Projet Aquil@Guyane : présentation du bilan de la phase 2 en comité de pilotage à Cacao

Ce jeudi 6 février 2020 avait lieu la dernière réunion concernant la phase 2 du projet Aquil@Guyane  dans les locaux du Parc Naturel Régional de la Guyane (PNRG) à Cacao.

Le projet Aquil@Guyane, phase 2  qui s’intitule « Bases scientifiques et techniques pour la création d’une filière d’huiles essentielles d’Aquilaria (Agarwood)  haut de gamme et de produits dérivés en Guyane »  a été exposé par la docteure Alba Zaremski.

Il s’agissait de présenter le bilan de la phase 2 de ce projet porté par un groupe d’agriculteurs guyanais qui permettra la création d’une filière de production d’huiles essentielles d’Aquilaria haut de gamme et de produits dérivés comme les feuilles séchées (pour la préparation de tisanes).

Cette deuxième phase de travail s’est décomposée en deux axes :

  • la production de bois contaminé par un champignon ou agressé destiné à la distillation ;
  • l’exploitation des feuilles pour la production de sachets d’infusion-santé.

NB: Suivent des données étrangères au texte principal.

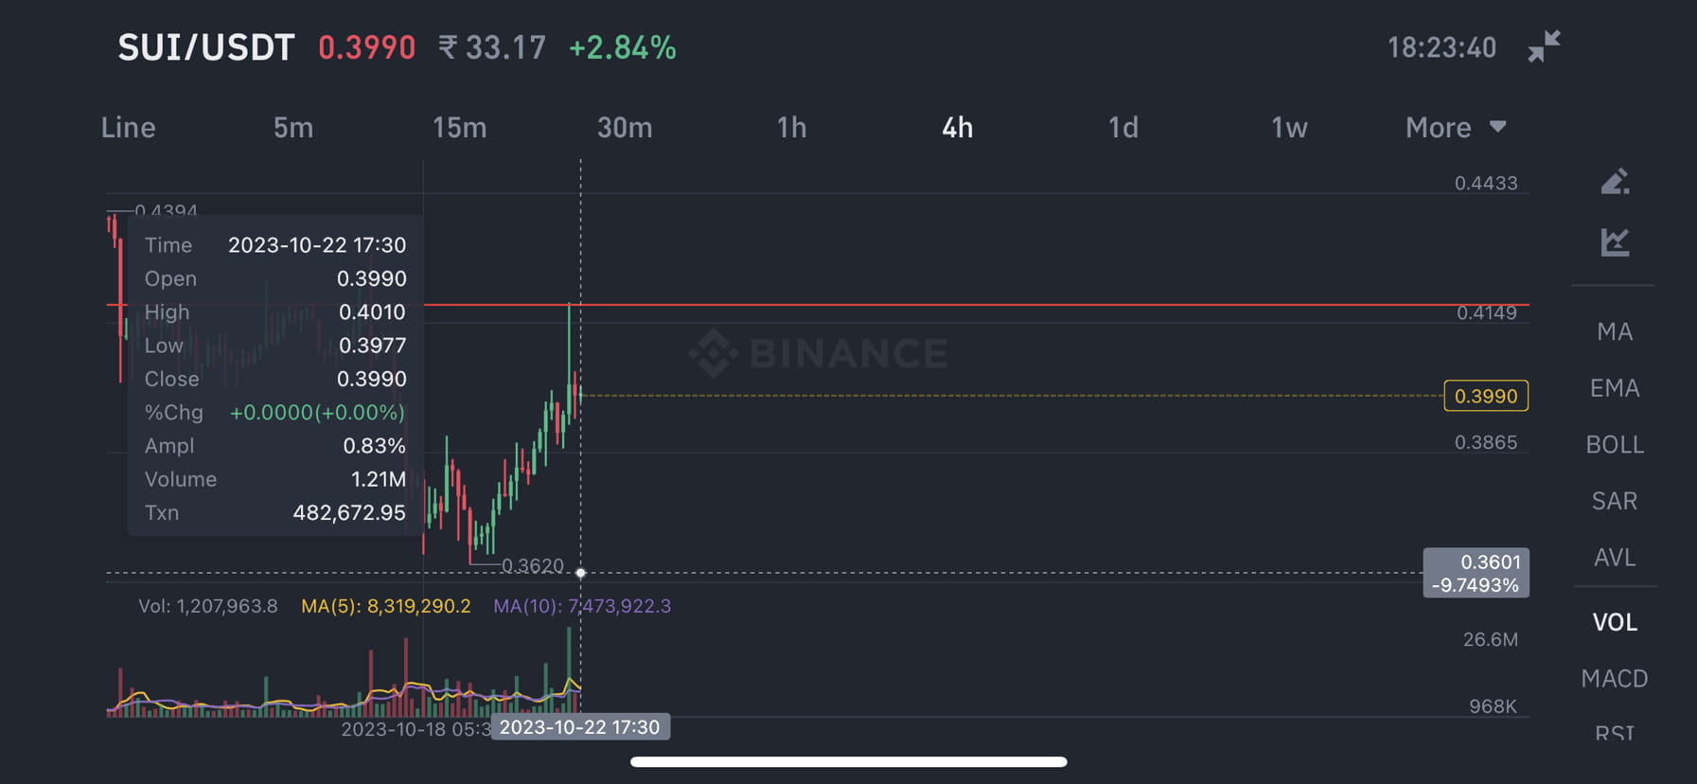Toggle the EMA overlay
Image resolution: width=1697 pixels, height=784 pixels.
pyautogui.click(x=1615, y=388)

C’est dans ce cadre qu’étaient réunis en comité de pilotage, les représentants des organismes partenaires du projet dont la Collectivité territoriale de Guyane (CTG) représentée par son président, Rodolphe Alexandre, et son 4è vice-président,  Jean-Claude Labrador, le Centre de coopération International en Recherche Agronomique pour le Développement (le CIRAD), Guyane Développement Innovation (GDI), et les agriculteurs exploitants.

Un projet pour lequel Rodolphe Alexandre a réaffirmé le soutien de la collectivité aux côtés des services de l’État et du Cirad  pour l’avancée de ce projet qui permettra d’assurer une production durable de l’Aquilaria et de donner une vraie dimension économique à la Guyane.

Qu’est ce que l’Aquilaria et l’Agarwood ?

Pour rappel, l’Aquilaria est une plante originaire d’Asie du Sud-Est et présente une importante valeur culturelle et commerciale grâce à la production d’oléorésine consécutive à des blessures du bois ou à des pathogènes (champignons lignivores); ce bois modifié prend le nom de « Bois d’Aigle », ou « Agarwood » en anglais.

L’huile qu’on en tire, mais également les copeaux de boi,s sont très recherchés par la médecine traditionnelle asiatique, et de plus en plus par l’industrie des cosmétiques.